*Consignes*
**a.** Dans l'extrait sur le Code minier malgache, relevez tel quel le passage qui va de "Pour clarifier les" jusqu'à "population, l’intérêt général.".
**b.** Selon l'extrait sur le Code minier malgache, pourquoi le Collectif TANY demande-t-il une revue approfondie de la notion d'« utilité publique » ? Répondez en une à trois phrases.

*Extrait*
┄┄┄┄┄┄

Fort de divers exemples concrets de dérives des responsables et d’exclusion de leurs terres subies par les populations malgaches dans le cadre de contrats de bail de location de terres pour les activités d’extraction minière dans le passé, le Collectif TANY appuie les propositions soulignant la nécessité de réduire la durée des baux de location de terrains, d’introduire davantage de rigueur dans la délimitation des surfaces attribuées avec les permis miniers, de mieux réglementer les divers aspects des contrats de bail et propose d’organiser une assistance juridique des familles et propriétaires malgaches modestes dans leurs négociations avec les avocats et représentants des compagnies minières.
Pour clarifier les notions de propriétaires fonciers et autorités locales, les apports de la réforme foncière de 2005 impliqués, notamment la reconnaissance par la loi malgache des droits des occupants des propriétés foncières non titrées seront rappelés, ainsi que l’impact probable de la « nouvelle » lettre de politique foncière.
Dans le chapitre, « Relations des titulaires [de permis miniers] avec les propriétaires des sols » de l’Avant-projet, un article tend à recommander le recours systématique à la déclaration « d’utilité publique » lorsqu’une « solution à l’amiable » avec les propriétaires des sols n’aboutit pas. Le Collectif TANY propose une revue approfondie de la notion d’ « utilité publique » pour éviter les abus et les contradictions entre « l’utilité publique » et les intérêts de la
majorité de la population, l’intérêt général.
La possibilité pour les sociétés minières d’hypothéquer les terres qu’elles louent n’a subi aucune modification dans l’Avant-projet. Mais un article de presse récent rapportant les plaintes d’une société minière sur les difficultés qu’elle
rencontre sur ce sujet [3], le Collectif TANY suggère que cette possibilité d’hypothèque soit enlevée du Code minier.

┄┄┄┄┄┄

*Données fournies*
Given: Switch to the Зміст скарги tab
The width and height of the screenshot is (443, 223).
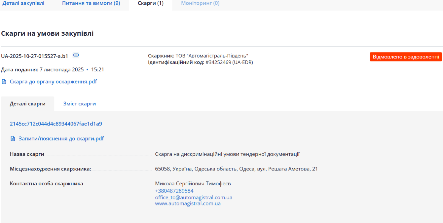Looking at the screenshot, I should pyautogui.click(x=80, y=104).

┄┄┄┄┄┄

*Corrigé*
**a.**
Pour clarifier les notions de propriétaires fonciers et autorités locales, les apports de la réforme foncière de 2005 impliqués, notamment la reconnaissance par la loi malgache des droits des occupants des propriétés foncières non titrées seront rappelés, ainsi que l’impact probable de la « nouvelle » lettre de politique foncière.
Dans le chapitre, « Relations des titulaires [de permis miniers] avec les propriétaires des sols » de l’Avant-projet, un article tend à recommander le recours systématique à la déclaration « d’utilité publique » lorsqu’une « solution à l’amiable » avec les propriétaires des sols n’aboutit pas. Le Collectif TANY propose une revue approfondie de la notion d’ « utilité publique » pour éviter les abus et les contradictions entre « l’utilité publique » et les intérêts de la
majorité de la population, l’intérêt général.

**b.** Le Collectif TANY veut éviter les abus et les contradictions entre « l'utilité publique » et les intérêts de la majorité de la population, l'intérêt général. Sa demande répond à un article de l'Avant-projet qui tend à recommander le recours systématique à la déclaration d'utilité publique lorsqu'une solution à l'amiable avec les propriétaires des sols n'aboutit pas.